**Thoughts Of Taris**#30…
I know this is a late blog post. It is 9:24pm and I am kind of in my feelings. Here is why…
After reading a couple of my love poems, it didn’t feel right. I don’t feel the love when I speak them. I don’t feel the love even when I look at them. I guess I never felt true love because if I did, my poems would be deeper. I feel like love poems comes from within and you just don’t write them out the blue. Now that I think about it, I only have one love poem that I can feel from within. That is called “My First Love”…. That poem is actually on SoundCloud.
Listen to My First Love.3gp by Taris DidThat #np on #SoundCloud
I put it out on SoundCloud, because I felt it was good and it was the Truth. I have poems about loving myself. Of course, I can feel those from WITHIN. I think every one who I have dated has been a lesson. Every person I’ve dated (DATED DATED!!!!), I have been a blessing towards them. It is not a bad thing well, for them nor for me either. It is just a concern. It is a concern because I am always giving myself away. I know some of you can probably relate to that. Rather it is money, sex, gifts, food, ect. I always GAVE without EXPECTING a dime back. I guess that is just the person I am.
When I am home alone, I sometimes feen for love. I try not to contact my ex because you know how that goes. They try to blame everything on you to make you feel worse. I don’t have time for that mess. I wonder “What is love”?
When couples break up why don’t they both take the blame for their actions? (Instead of blaming just one person.) I think that is why marriages don’t really come about. Its always “THE OTHER PERSON”!! We love pointing the finger but, we shouldn’t do that at all.

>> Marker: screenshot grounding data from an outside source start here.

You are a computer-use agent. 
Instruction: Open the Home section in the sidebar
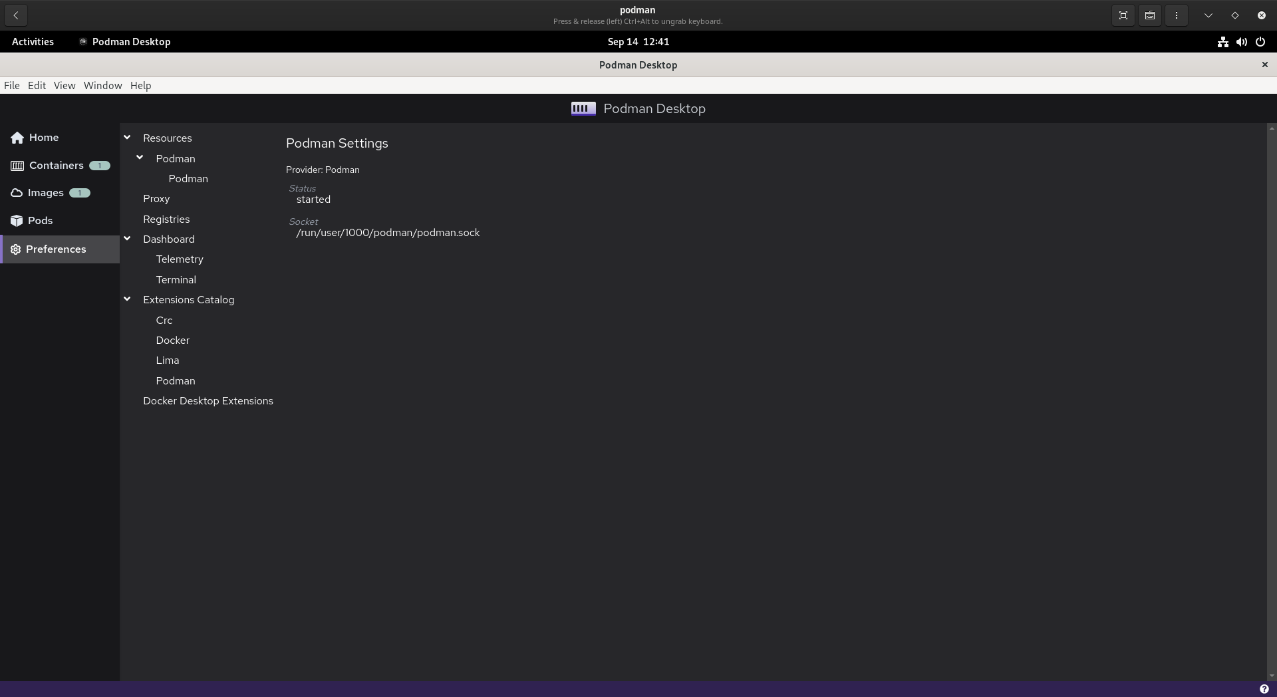pos(44,137)
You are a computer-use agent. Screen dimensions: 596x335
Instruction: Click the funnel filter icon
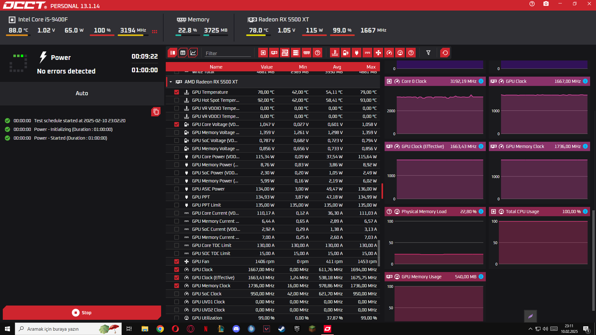(x=428, y=53)
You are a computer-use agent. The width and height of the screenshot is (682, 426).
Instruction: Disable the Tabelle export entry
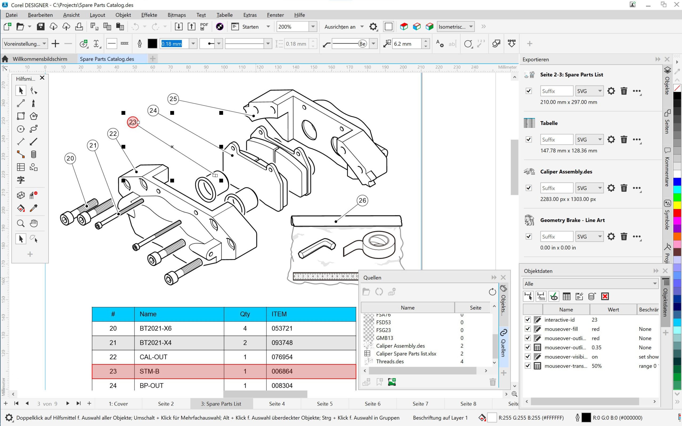coord(529,139)
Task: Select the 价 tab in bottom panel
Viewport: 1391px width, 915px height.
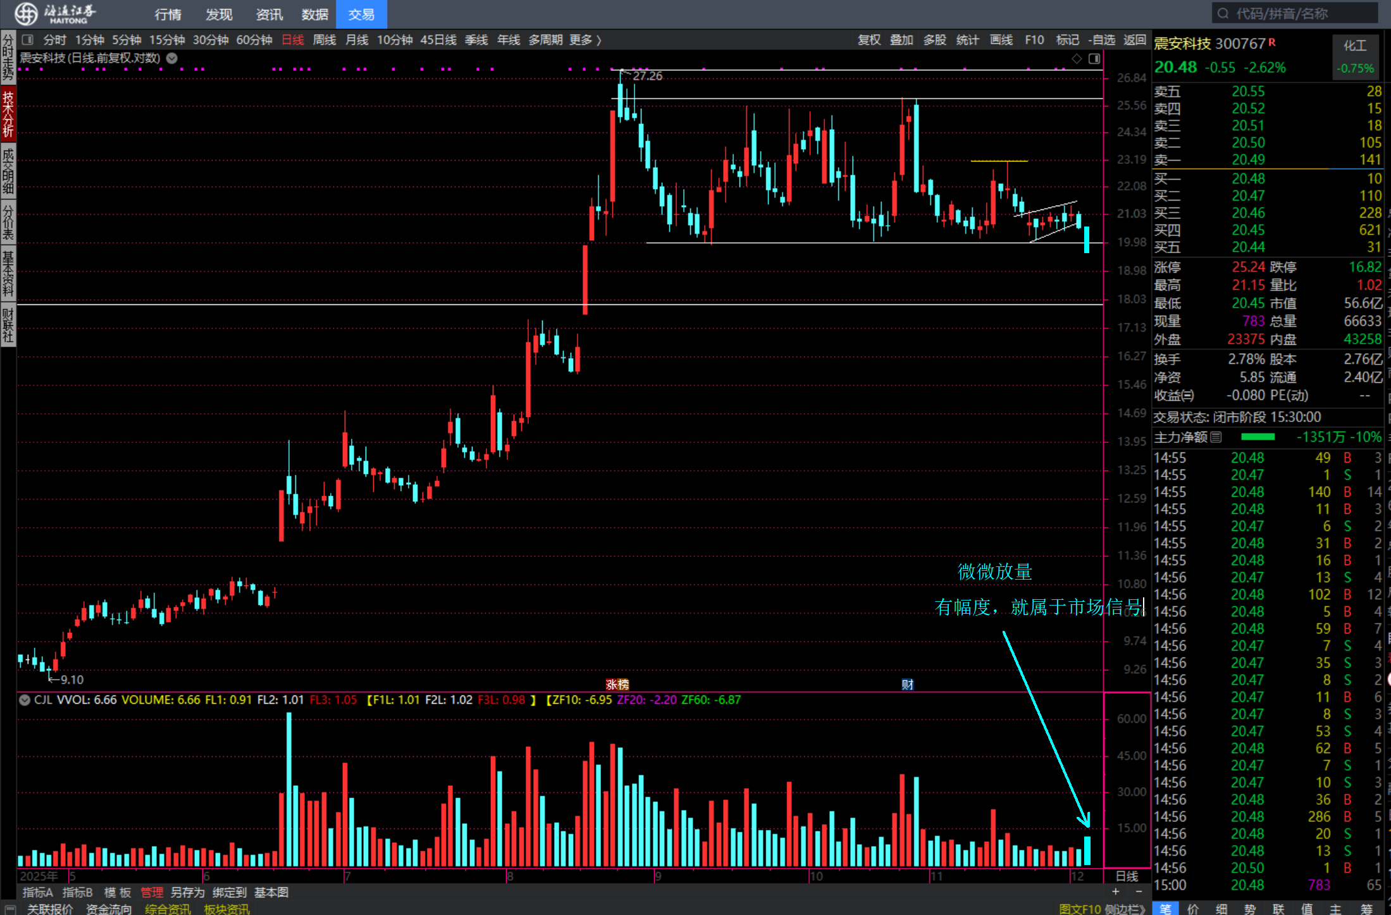Action: 1193,909
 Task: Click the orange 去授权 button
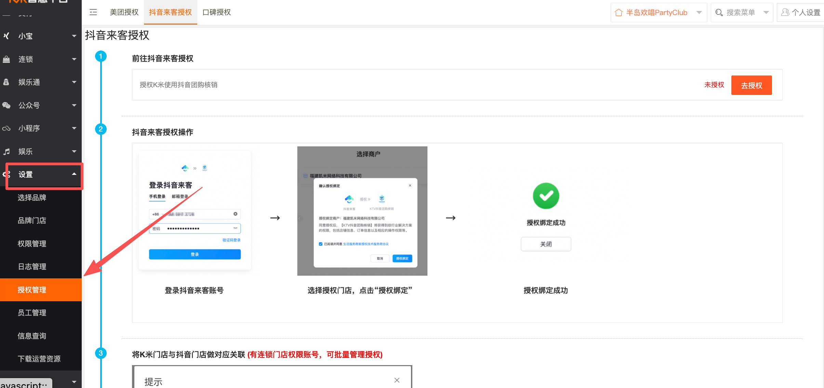click(x=751, y=85)
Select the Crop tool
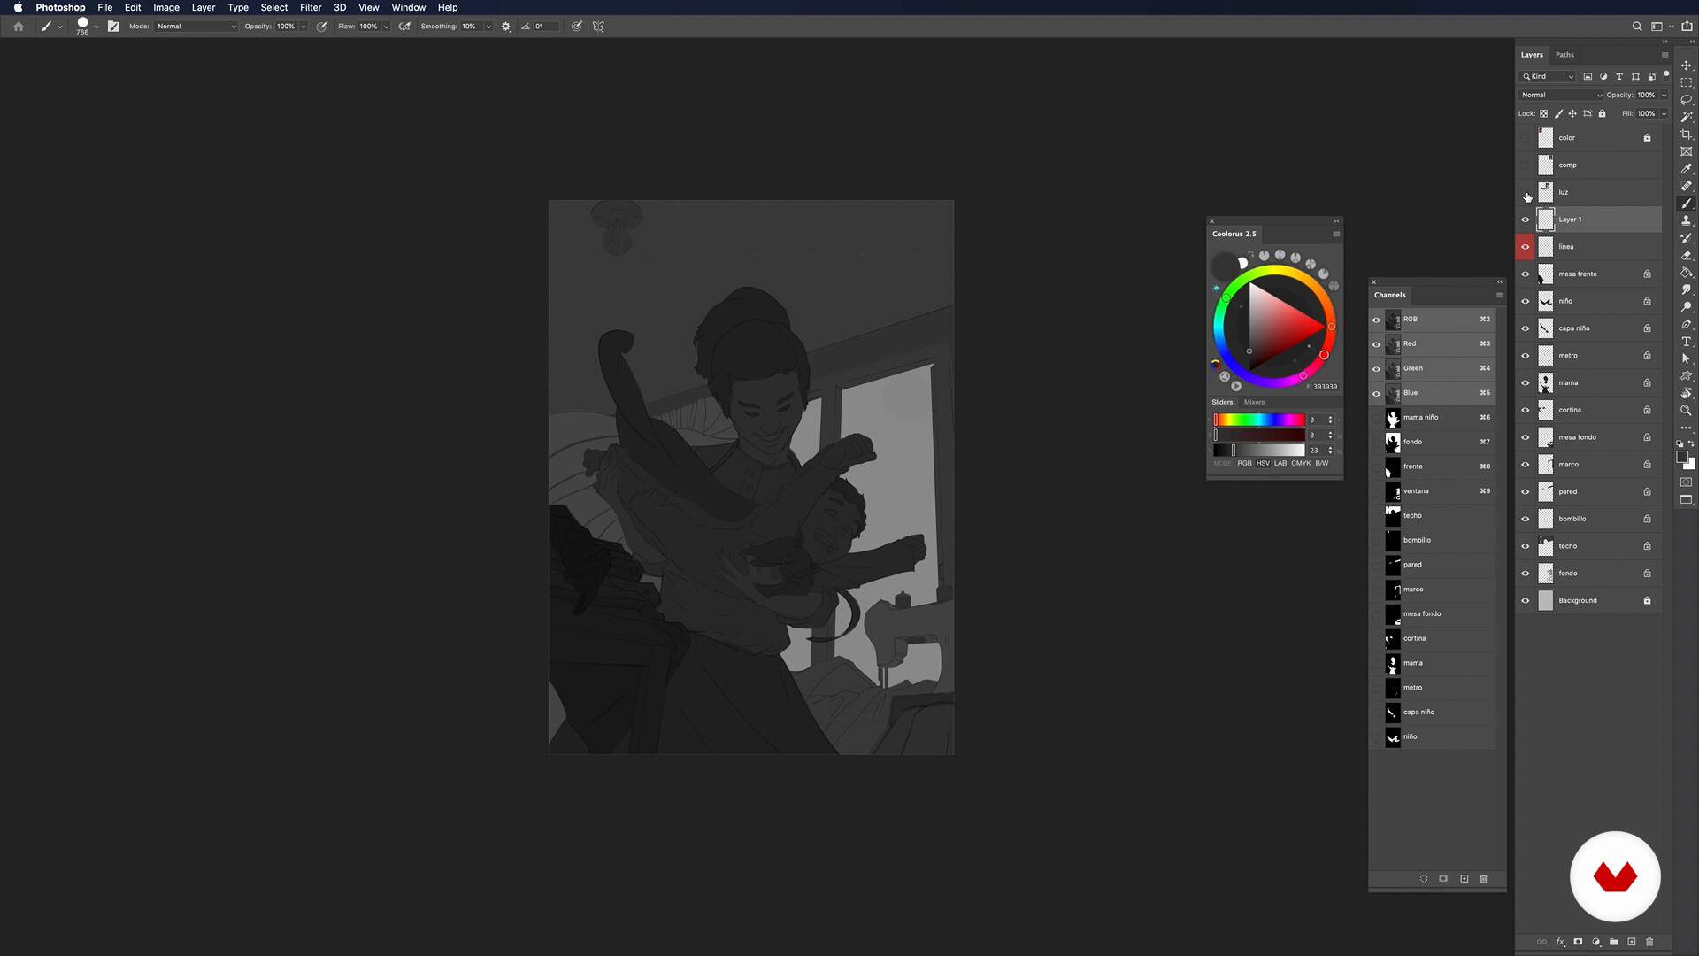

I sometimes feel like the Universe hears me even when I don’t speak. The universe knows what I need and knows what to bring to me.It is pretty unpredictable but, I feel like the signs are there. Sometimes I feel like the signs disappear because I miss them. Sometimes I might block those signs. One thing I will not do is date someone because others want me too. It will never work. Well, NEVER SAY NEVER. (JUSTIN BEIBER voice)…I talk to God from time to time about love. I don’t think he hears me at all. It just doesn’t feel the same. I feel like since I am not stable enough it won’t happen. Maybe it would. ONE DAY. Some males or females try to play that “ROLE” of being with me. It only lasts for months. No one has ever lasted with me for at least 2 or 3 years. I sometimes think its me. Maybe my expectations are high. I never really brought anyone around my family. I feel no one is cut out for it. I only let one female meet my step-dad. She blew me over because she said I was too clingy. So now, when I go into dating other people I become distant and then makes them feel UNWANTED. This is just all confusing to me. I try not to focus on relationships so much. I just focus on my goals. I feel like a relationship will bring me away from them. I don’t want that. Maybe I am scared or worried that I might actually find TRUE LOVE in a UNEXPECTED time. It might be weird. You know what they say, that person is always in front of you? But, “Who?”…. Well, love is just a word for me right now. Success is my language right now. Maybe if I had some one like a business partner always by myside that would help. Idk. I am just in my feelings. These are my thoughts. I have school tomorrow. So, carry on and goodnight.!!!